O ise hep dinliyordu. Her zaman sakin ve huzurlu görünüyordu. Çaylar, kahveler ve içkiler içtik, bir sürü akşamüstü ile geceyi aynı şekilde geçirdik. O divanda sessiz ve ağır. Ben odanın içinde oradan oraya yürüyüp konuşarak, anlatarak, söylenerek ve hatta kimi zaman ağlayarak.
Bir öğleden sonra, pencerede bir tıkırtı duydum. Kafamı kaldırıp baktım, oydu. Bacaklarından tanıdım, ince uzun örümcek adam bacaklarından. Eğilip gülümsedi. “Bugün biraz dolaşacağım, yarın uğrarım,” dedi. Bahar gelmişti. Dışarıda güzel bir hava vardı. Yandaki pencereye koşup arkasından baktım. Vücudunun geri kalanı ince bacaklarına hiç benzemiyordu. O kadar uzun boylu biri için, çok dengeli bir şekilde yürüyordu.
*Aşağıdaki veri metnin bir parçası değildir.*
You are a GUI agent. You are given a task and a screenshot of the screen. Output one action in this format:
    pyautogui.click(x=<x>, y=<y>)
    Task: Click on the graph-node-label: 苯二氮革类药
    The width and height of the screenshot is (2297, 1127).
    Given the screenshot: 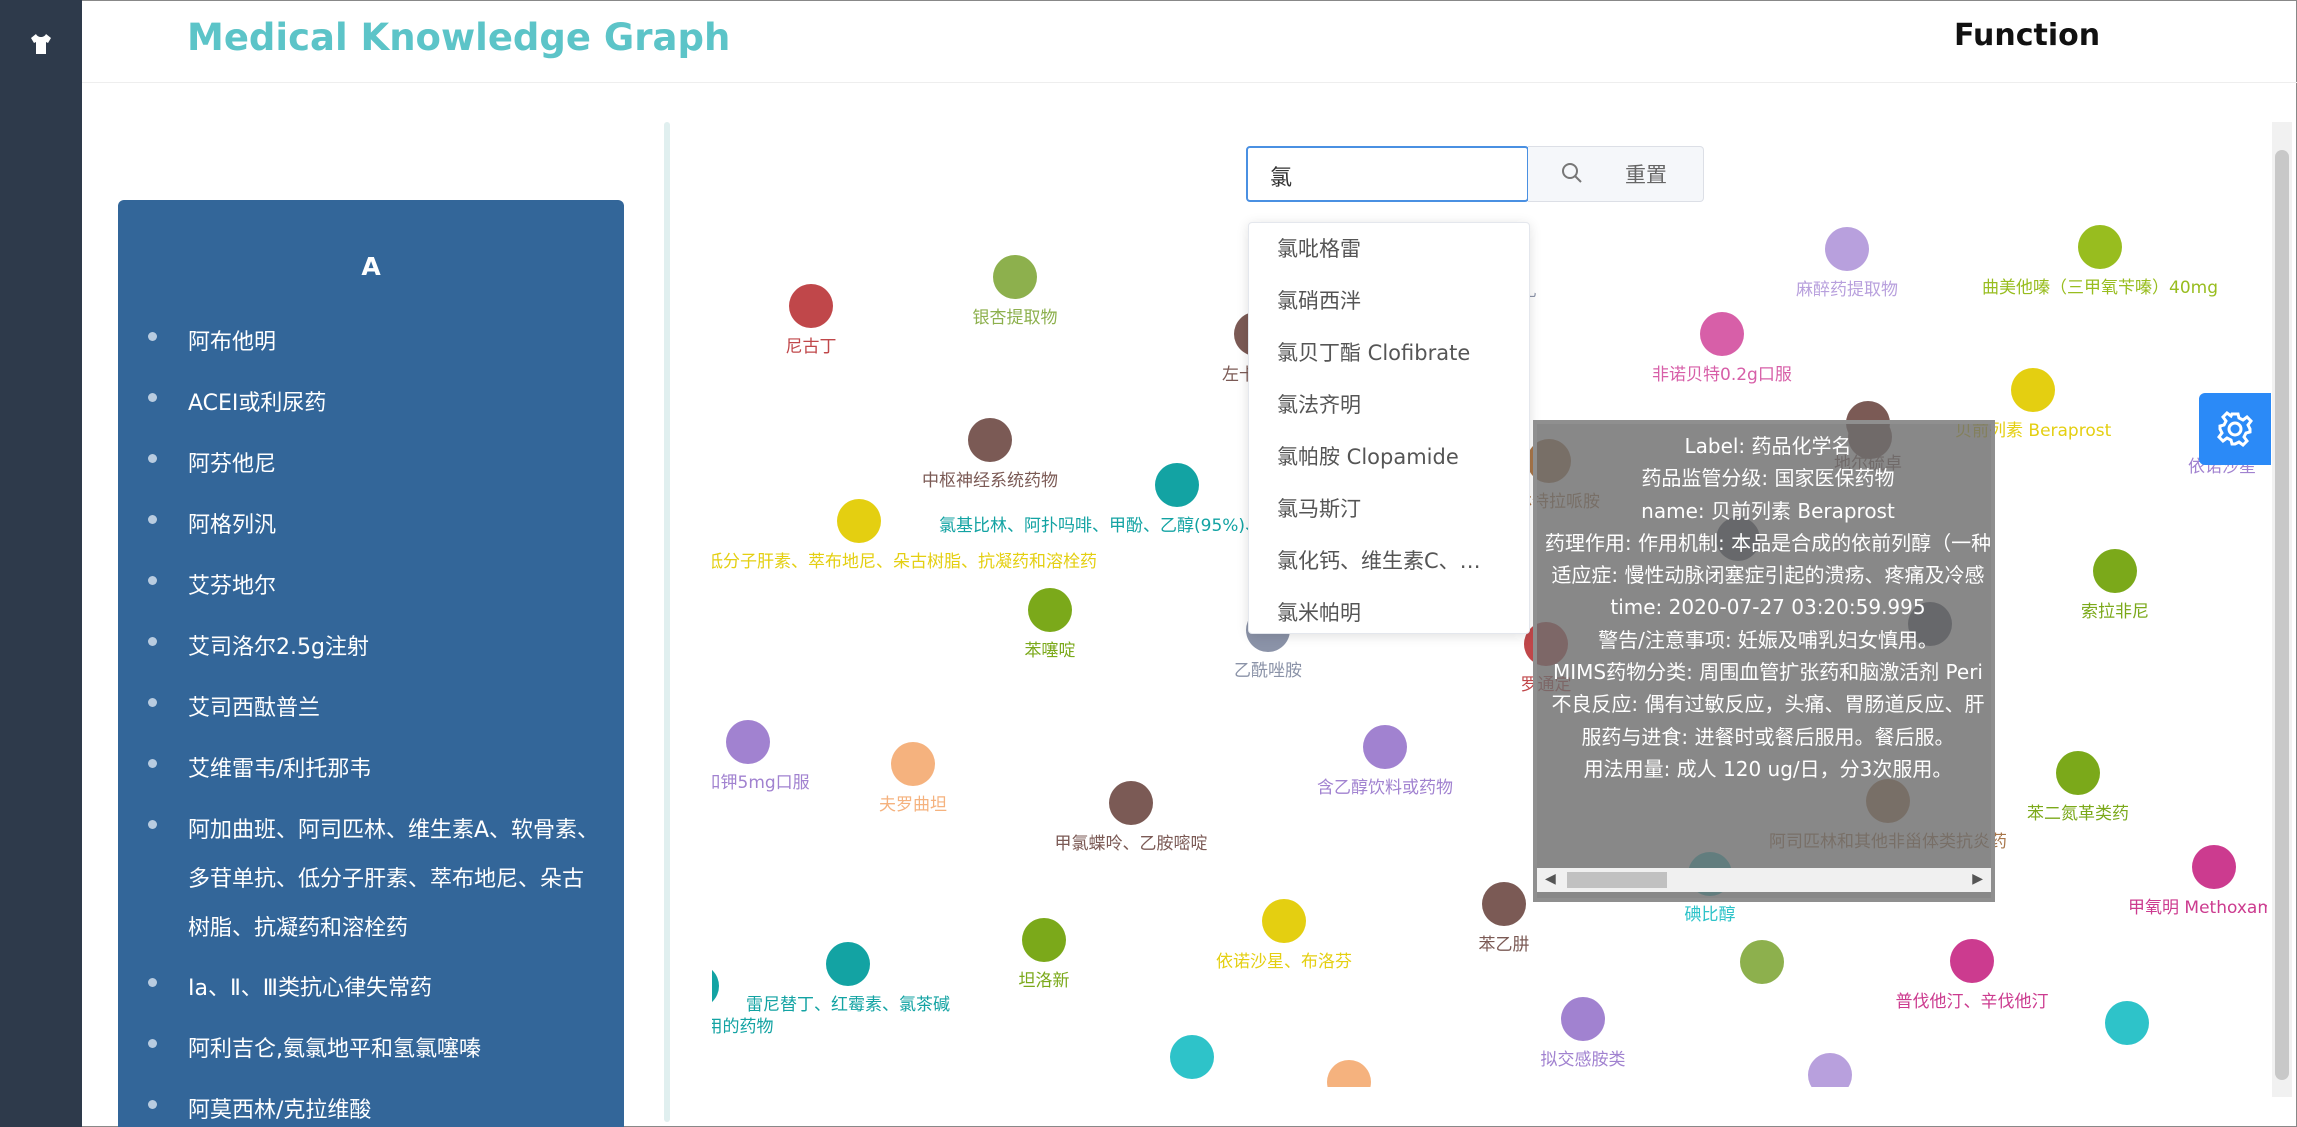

O dimdik yokuşu garip bir güvenle, hiç sallanmadan iniyordu.
Bu onu son görüşüm oldu.
Ölümünün ardından hep aynı şeyi düşündüm: Ona dair bildiğim ne vardı? Bu dünyada benden başka birilerinin de olduğunun ayırdında mıydım? Kimdi onlar? Ne düşünür, ne hissederlerdi?
Beşinci Adam, geldiği gibi birdenbire hayatımdan çıkıp gitti. Ama ondan sonra bir daha hiç bir şey eskisi gibi olmadı.